■ Instructions to follow
Your answer must be the full set of entries, repeated exactly.

Dataset entries:
BEGIN

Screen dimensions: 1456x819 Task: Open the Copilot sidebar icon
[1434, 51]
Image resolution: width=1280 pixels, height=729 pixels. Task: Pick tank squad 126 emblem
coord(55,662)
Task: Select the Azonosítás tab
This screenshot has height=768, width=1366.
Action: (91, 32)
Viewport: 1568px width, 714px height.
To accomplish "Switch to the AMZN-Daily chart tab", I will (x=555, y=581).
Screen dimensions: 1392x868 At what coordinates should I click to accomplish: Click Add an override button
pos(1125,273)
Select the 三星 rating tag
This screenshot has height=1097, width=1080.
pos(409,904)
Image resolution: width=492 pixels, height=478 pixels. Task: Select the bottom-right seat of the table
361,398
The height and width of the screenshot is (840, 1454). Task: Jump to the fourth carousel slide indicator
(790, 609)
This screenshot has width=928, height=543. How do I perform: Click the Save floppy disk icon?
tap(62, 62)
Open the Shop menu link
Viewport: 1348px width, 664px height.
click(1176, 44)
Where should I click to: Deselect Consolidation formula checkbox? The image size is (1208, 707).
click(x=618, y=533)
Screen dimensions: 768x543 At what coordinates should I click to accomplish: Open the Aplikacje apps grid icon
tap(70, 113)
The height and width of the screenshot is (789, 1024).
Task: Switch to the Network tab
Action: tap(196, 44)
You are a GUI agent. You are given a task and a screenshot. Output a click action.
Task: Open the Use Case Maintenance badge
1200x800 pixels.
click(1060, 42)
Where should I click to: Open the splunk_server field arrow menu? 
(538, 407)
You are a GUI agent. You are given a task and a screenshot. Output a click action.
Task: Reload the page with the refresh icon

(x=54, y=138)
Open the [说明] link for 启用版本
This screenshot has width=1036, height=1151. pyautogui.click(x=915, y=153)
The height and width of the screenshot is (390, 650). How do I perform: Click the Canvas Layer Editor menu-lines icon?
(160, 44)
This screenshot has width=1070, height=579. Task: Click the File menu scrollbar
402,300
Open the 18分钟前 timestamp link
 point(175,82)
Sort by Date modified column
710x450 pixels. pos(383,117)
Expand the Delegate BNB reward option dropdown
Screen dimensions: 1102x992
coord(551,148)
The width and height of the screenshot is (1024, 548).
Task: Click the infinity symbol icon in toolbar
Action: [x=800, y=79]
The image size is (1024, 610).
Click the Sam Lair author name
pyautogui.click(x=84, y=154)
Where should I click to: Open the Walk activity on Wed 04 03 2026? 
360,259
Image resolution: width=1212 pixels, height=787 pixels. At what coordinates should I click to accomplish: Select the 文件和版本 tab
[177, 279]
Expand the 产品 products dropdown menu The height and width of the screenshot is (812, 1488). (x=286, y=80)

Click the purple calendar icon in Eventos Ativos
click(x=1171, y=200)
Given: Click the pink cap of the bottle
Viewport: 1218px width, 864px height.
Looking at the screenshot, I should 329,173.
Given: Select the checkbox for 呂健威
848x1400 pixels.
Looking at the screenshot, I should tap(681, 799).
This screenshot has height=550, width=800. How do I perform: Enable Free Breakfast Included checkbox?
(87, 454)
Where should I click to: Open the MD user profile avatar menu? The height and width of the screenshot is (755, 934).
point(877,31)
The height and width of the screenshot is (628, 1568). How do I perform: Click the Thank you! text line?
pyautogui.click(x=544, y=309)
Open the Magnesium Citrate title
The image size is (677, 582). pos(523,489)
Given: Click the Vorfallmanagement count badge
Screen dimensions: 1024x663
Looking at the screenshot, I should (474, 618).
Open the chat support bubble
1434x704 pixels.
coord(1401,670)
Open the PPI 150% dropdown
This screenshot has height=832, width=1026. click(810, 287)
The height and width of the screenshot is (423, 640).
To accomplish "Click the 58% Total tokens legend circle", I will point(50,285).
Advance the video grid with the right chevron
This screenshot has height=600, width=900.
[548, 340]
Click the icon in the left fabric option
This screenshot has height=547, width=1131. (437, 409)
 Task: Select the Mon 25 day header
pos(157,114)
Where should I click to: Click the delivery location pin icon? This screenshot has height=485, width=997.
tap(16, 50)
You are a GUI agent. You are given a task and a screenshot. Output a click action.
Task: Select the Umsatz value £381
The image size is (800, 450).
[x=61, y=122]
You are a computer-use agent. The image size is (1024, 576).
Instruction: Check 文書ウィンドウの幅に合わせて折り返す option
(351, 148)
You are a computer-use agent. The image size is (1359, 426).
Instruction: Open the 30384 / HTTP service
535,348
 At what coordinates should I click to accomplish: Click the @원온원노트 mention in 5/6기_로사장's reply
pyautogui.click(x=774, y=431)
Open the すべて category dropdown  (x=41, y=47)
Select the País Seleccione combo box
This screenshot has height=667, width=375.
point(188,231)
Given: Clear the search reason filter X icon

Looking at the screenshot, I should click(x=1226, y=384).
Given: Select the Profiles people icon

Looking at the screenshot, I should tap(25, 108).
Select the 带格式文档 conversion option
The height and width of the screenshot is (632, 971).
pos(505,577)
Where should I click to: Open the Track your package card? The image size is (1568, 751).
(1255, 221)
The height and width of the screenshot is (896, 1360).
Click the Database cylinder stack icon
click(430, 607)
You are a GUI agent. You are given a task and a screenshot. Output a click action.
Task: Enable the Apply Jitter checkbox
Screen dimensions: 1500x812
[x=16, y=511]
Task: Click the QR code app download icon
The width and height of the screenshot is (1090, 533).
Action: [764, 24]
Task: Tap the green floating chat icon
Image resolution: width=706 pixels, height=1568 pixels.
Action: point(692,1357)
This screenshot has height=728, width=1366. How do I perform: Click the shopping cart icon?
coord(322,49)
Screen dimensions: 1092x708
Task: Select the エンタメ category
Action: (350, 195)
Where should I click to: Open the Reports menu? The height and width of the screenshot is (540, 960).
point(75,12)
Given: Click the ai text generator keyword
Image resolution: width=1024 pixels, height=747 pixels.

END

■ Answer for the task
Screen dimensions: 1456x819 Task: Open the Copilot sidebar icon
[1434, 51]
Image resolution: width=1280 pixels, height=729 pixels. Task: Pick tank squad 126 emblem
coord(55,662)
Task: Select the Azonosítás tab
This screenshot has height=768, width=1366.
Action: (91, 32)
Viewport: 1568px width, 714px height.
To accomplish "Switch to the AMZN-Daily chart tab", I will (x=555, y=581).
Screen dimensions: 1392x868 At what coordinates should I click to accomplish: Click Add an override button
pos(1125,273)
Select the 三星 rating tag
This screenshot has height=1097, width=1080.
pos(409,904)
Image resolution: width=492 pixels, height=478 pixels. Task: Select the bottom-right seat of the table
361,398
The height and width of the screenshot is (840, 1454). Task: Jump to the fourth carousel slide indicator
(790, 609)
This screenshot has width=928, height=543. How do I perform: Click the Save floppy disk icon?
tap(62, 62)
Open the Shop menu link
Viewport: 1348px width, 664px height.
click(1176, 44)
Where should I click to: Deselect Consolidation formula checkbox? The image size is (1208, 707).
click(x=618, y=533)
Screen dimensions: 768x543 At what coordinates should I click to accomplish: Open the Aplikacje apps grid icon
tap(70, 113)
The height and width of the screenshot is (789, 1024).
Task: Switch to the Network tab
Action: tap(196, 44)
You are a GUI agent. You are given a task and a screenshot. Output a click action.
Task: Open the Use Case Maintenance badge
1200x800 pixels.
click(1060, 42)
Where should I click to: Open the splunk_server field arrow menu? 
(538, 407)
You are a GUI agent. You are given a task and a screenshot. Output a click action.
Task: Reload the page with the refresh icon

(x=54, y=138)
Open the [说明] link for 启用版本
This screenshot has width=1036, height=1151. pyautogui.click(x=915, y=153)
The height and width of the screenshot is (390, 650). How do I perform: Click the Canvas Layer Editor menu-lines icon?
(160, 44)
This screenshot has width=1070, height=579. Task: Click the File menu scrollbar
402,300
Open the 18分钟前 timestamp link
 point(175,82)
Sort by Date modified column
710x450 pixels. pos(383,117)
Expand the Delegate BNB reward option dropdown
Screen dimensions: 1102x992
coord(551,148)
The width and height of the screenshot is (1024, 548).
Task: Click the infinity symbol icon in toolbar
Action: [x=800, y=79]
The image size is (1024, 610).
Click the Sam Lair author name
pyautogui.click(x=84, y=154)
Where should I click to: Open the Walk activity on Wed 04 03 2026? 
360,259
Image resolution: width=1212 pixels, height=787 pixels. At what coordinates should I click to accomplish: Select the 文件和版本 tab
[177, 279]
Expand the 产品 products dropdown menu The height and width of the screenshot is (812, 1488). (x=286, y=80)

Click the purple calendar icon in Eventos Ativos
click(x=1171, y=200)
Given: Click the pink cap of the bottle
Viewport: 1218px width, 864px height.
Looking at the screenshot, I should 329,173.
Given: Select the checkbox for 呂健威
848x1400 pixels.
Looking at the screenshot, I should tap(681, 799).
This screenshot has height=550, width=800. How do I perform: Enable Free Breakfast Included checkbox?
(87, 454)
Where should I click to: Open the MD user profile avatar menu? The height and width of the screenshot is (755, 934).
point(877,31)
The height and width of the screenshot is (628, 1568). How do I perform: Click the Thank you! text line?
pyautogui.click(x=544, y=309)
Open the Magnesium Citrate title
The image size is (677, 582). pos(523,489)
Given: Click the Vorfallmanagement count badge
Screen dimensions: 1024x663
Looking at the screenshot, I should (474, 618).
Open the chat support bubble
1434x704 pixels.
coord(1401,670)
Open the PPI 150% dropdown
This screenshot has height=832, width=1026. click(810, 287)
The height and width of the screenshot is (423, 640).
To accomplish "Click the 58% Total tokens legend circle", I will point(50,285).
Advance the video grid with the right chevron
This screenshot has height=600, width=900.
[548, 340]
Click the icon in the left fabric option
This screenshot has height=547, width=1131. (437, 409)
 Task: Select the Mon 25 day header
pos(157,114)
Where should I click to: Click the delivery location pin icon? This screenshot has height=485, width=997.
tap(16, 50)
You are a GUI agent. You are given a task and a screenshot. Output a click action.
Task: Select the Umsatz value £381
The image size is (800, 450).
[x=61, y=122]
You are a computer-use agent. The image size is (1024, 576).
Instruction: Check 文書ウィンドウの幅に合わせて折り返す option
(351, 148)
You are a computer-use agent. The image size is (1359, 426).
Instruction: Open the 30384 / HTTP service
535,348
 At what coordinates should I click to accomplish: Click the @원온원노트 mention in 5/6기_로사장's reply
pyautogui.click(x=774, y=431)
Open the すべて category dropdown  (x=41, y=47)
Select the País Seleccione combo box
This screenshot has height=667, width=375.
point(188,231)
Given: Clear the search reason filter X icon

Looking at the screenshot, I should click(x=1226, y=384).
Given: Select the Profiles people icon

Looking at the screenshot, I should tap(25, 108).
Select the 带格式文档 conversion option
The height and width of the screenshot is (632, 971).
pos(505,577)
Where should I click to: Open the Track your package card? The image size is (1568, 751).
(1255, 221)
The height and width of the screenshot is (896, 1360).
Click the Database cylinder stack icon
click(430, 607)
You are a GUI agent. You are given a task and a screenshot. Output a click action.
Task: Enable the Apply Jitter checkbox
Screen dimensions: 1500x812
[x=16, y=511]
Task: Click the QR code app download icon
The width and height of the screenshot is (1090, 533).
Action: [764, 24]
Task: Tap the green floating chat icon
Image resolution: width=706 pixels, height=1568 pixels.
Action: point(692,1357)
This screenshot has height=728, width=1366. How do I perform: Click the shopping cart icon?
coord(322,49)
Screen dimensions: 1092x708
Task: Select the エンタメ category
Action: (350, 195)
Where should I click to: Open the Reports menu? The height and width of the screenshot is (540, 960).
point(75,12)
Given: Click the ai text generator keyword
Image resolution: width=1024 pixels, height=747 pixels.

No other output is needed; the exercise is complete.